## Excerpt
----

Last Chance: Slow Life At Apt Gallery, Deptford

‘Slow Life’ gathers works by seven artists who share a common interest in the centrality of technology in contemporary life, from digital and online culture to consumer durables, mass production and even the spectacle of space exploration. Linking the very different practices on display is a concern with the phenomenology of technology, its effects on our cognitive and perceptual faculties, and – as the show’s title would suggest – on our perception of time.

Ryota Kuwakubo’s ‘Prepared Radios’ (2006) are electronically adapted to filter all vowel sounds from the broadcast, leaving only consonants to pepper the airwaves. While this piece offers respite from an excess of information, it also suggests the kind of fascination with the obsolete – consumer durables that have endured – that so appealed to the Surrealists, a point reinforced by the radios’ handcrafted manufacture. Both Mark Karasick and Wilfrid Almendra share this interest in the handmade. The latter’s ‘Handcrafted Pickaxe’ and ‘Handcrafted Trowel’ (both 2003) look like shop-bought readymades but have in fact been painstakingly modelled in wood and steel. Displayed in vitrines, the tools have been shorn of their usefulness, and thus of their place in the cycle of technology (tools beget ever more sophisticated tools). In ‘Wave’ (2006), Karasick shows an inkjet print of stills of a woman’s face during orgasm. The still is taken from an online forum, Beautiful Agony, whose contributors showcase video clips of their faces during orgasm. Here, and in the neighbouring work, ’11 Seconds’ (2006), a microcrystalline wax painting derived from one of the stills, Karasick gives back something of the intimacy of a moment lost to a potentially endless repetition of like sequences.

----

## Dataset excerpt
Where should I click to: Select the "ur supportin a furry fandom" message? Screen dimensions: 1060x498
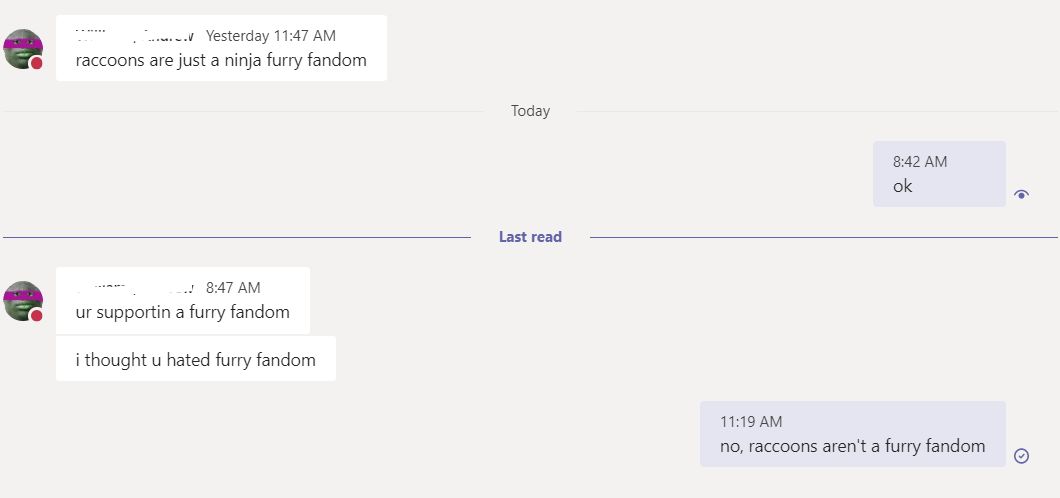tap(182, 312)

----

## Given exercise
Answer these from the Slow Life review, one line each:
(a) How many artists' works does the show gather?
(b) What sounds are filtered out of the broadcast by the "Prepared Radios"?
(c) In what materials were the "Handcrafted Pickaxe" and "Handcrafted Trowel" modeled?

## Problem solution
(a) Seven.
(b) All vowel sounds.
(c) Wood and steel.